Why did you want to pair up with us at Little Ones to create the Baby Nutrition Program?
As a Dietitian the most important thing for me is evidence based practice and when I saw that this was at the heart of the Little Ones company I knew I wanted to be a part of it. I also loved the fact that the Little Ones message is to provide parents with education so that they can feel confident to make their own informed choices for their children. This resonated very strongly with me because I feel that people want to understand the process behind all the decisions they make with their child, particularly in regards to nutrition.
What was your process when writing the Nutrition Program?
My biggest pet peeve is educational information that is non-engaging, incorrect or confusing. Therefore, I had three main goals when writing the Baby Nutrition Program:
Make it interesting: Ensure to include cutting edge and engaging information.
Make it evidence based: I have seen so many confused parents due to the amount of conflicting information available and I wanted to create a program with clear information, based on scientific evidence.
Make it simple: There is a lot of information out there that it can be difficult to find the key messages. Everything has been laid out in the Nutrition Program so that it’s easy to navigate to quickly locate the information you want to know.
What nutrients are most important to help babies thrive and grow?

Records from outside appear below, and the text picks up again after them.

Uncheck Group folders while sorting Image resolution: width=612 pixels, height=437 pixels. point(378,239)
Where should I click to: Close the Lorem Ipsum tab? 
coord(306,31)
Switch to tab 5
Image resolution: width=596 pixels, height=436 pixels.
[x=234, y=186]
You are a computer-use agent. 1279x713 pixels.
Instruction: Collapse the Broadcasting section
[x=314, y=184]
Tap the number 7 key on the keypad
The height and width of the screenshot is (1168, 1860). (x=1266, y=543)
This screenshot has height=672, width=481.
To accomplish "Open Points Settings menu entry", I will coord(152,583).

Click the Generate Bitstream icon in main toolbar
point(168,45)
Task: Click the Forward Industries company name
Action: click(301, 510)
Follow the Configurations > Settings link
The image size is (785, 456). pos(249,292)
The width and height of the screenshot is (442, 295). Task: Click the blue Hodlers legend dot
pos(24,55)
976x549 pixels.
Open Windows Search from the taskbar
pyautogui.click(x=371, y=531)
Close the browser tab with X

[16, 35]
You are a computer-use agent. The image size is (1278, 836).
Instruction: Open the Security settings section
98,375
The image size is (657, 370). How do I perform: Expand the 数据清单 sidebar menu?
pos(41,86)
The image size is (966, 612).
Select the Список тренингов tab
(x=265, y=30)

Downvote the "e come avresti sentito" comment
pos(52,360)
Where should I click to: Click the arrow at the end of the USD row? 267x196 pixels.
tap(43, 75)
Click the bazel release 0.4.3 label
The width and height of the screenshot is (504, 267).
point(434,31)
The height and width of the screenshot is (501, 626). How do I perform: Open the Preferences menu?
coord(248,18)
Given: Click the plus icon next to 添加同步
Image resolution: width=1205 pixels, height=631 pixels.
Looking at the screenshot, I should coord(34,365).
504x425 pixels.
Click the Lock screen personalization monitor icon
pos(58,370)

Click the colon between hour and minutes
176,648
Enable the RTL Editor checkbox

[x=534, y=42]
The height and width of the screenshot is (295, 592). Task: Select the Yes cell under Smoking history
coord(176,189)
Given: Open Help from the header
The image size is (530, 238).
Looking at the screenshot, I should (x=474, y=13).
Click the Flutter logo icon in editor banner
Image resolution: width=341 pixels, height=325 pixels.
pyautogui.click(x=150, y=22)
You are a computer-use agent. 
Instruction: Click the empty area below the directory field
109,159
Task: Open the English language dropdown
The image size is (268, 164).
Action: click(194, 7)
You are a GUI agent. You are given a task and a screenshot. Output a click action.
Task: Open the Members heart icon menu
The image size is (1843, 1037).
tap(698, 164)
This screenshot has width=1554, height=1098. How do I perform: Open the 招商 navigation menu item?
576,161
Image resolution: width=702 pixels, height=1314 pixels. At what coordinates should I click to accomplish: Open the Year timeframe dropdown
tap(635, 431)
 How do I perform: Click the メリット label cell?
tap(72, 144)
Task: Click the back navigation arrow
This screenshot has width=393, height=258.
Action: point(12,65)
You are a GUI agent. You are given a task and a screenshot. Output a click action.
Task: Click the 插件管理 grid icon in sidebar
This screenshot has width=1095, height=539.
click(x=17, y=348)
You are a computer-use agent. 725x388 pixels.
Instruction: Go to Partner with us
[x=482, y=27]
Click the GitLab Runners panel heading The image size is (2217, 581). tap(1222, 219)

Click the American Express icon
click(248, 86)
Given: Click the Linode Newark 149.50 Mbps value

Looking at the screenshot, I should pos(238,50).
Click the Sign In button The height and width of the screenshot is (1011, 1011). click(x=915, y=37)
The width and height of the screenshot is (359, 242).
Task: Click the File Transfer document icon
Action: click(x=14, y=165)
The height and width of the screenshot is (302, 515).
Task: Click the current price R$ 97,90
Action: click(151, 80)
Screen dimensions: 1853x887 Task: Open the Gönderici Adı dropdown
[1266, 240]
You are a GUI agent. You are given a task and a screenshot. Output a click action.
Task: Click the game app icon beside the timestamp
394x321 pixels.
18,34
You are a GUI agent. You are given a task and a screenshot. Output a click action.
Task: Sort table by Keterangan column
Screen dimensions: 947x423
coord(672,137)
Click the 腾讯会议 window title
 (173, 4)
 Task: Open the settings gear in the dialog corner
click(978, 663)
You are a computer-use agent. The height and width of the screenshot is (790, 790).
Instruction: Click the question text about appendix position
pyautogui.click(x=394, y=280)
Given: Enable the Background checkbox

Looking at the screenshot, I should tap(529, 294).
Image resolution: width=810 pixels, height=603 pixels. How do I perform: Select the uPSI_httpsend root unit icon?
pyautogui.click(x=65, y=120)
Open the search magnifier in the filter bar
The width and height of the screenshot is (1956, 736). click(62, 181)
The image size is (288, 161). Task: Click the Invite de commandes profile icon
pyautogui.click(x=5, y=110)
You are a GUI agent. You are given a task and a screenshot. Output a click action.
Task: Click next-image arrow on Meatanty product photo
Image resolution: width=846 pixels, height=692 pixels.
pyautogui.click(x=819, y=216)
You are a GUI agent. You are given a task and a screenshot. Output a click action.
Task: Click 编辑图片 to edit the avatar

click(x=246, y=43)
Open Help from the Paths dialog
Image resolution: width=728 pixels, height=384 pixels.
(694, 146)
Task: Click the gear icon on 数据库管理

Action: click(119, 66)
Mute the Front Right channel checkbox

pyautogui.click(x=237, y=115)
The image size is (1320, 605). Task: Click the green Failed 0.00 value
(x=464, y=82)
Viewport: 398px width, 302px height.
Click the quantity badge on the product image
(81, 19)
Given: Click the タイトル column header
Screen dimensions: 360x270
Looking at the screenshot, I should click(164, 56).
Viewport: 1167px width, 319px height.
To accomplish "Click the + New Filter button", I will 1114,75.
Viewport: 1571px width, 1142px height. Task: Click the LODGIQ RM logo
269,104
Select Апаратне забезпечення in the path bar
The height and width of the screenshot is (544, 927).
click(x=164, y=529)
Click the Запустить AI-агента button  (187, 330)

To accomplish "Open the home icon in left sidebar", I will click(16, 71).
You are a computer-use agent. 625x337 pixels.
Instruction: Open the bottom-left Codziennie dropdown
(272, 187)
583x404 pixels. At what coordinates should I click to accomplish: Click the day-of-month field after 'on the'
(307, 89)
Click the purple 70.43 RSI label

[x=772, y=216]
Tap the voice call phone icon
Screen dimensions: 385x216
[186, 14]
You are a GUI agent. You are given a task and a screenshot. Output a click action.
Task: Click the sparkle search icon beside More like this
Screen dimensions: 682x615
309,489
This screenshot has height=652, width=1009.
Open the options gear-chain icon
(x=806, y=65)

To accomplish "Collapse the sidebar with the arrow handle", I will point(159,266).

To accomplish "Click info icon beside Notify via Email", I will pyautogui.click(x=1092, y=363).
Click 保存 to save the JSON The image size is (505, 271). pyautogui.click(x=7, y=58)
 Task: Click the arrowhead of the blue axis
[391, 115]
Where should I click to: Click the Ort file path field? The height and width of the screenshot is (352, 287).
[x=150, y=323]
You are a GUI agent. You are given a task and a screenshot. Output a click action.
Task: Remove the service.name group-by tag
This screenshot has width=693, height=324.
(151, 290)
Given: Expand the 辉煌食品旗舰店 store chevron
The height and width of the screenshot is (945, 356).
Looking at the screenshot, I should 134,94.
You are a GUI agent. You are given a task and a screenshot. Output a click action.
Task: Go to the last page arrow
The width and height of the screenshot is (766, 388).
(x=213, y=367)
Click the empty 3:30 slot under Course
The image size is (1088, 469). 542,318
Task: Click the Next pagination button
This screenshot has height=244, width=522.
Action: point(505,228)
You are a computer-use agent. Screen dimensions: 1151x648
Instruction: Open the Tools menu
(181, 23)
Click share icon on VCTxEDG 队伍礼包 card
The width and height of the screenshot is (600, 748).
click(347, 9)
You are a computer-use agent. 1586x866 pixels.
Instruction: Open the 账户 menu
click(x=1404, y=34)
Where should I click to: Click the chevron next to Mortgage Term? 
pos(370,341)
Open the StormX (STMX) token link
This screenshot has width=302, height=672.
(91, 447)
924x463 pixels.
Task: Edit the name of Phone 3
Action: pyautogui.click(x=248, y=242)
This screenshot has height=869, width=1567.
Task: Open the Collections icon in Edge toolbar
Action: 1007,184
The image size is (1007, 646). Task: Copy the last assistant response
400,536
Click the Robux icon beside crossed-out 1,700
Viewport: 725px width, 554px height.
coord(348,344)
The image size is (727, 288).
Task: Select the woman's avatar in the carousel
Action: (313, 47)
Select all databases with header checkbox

All nutrients are important but there should be a particular focus on iron. Iron is integral to a little one’s growth and development and babies under the age of 12 months old are at an increased risk of iron deficiency anaemia.
How important is it to get your baby's nutrition right early on?
It’s extremely important because what your baby eats in the first two years can impact their health for the rest of their life!
Do you have any little ones?
Yes I have a 16 month old boy named Louie, so I have experienced the highs and lows of infant feeding first hand!
What do you like to do in your spare time?
I love to cook for my family and friends, grocery shopping (most dietitians love to go to the supermarket and browse new products, don’t judge us!), reading, and spending time with my two boys (my son and my hubby).
"I am incredibly passionate about nutrition in general, and specifically how dietetics can be applied to empower parents to make the right choices for their children in early life, to give them the best start possible."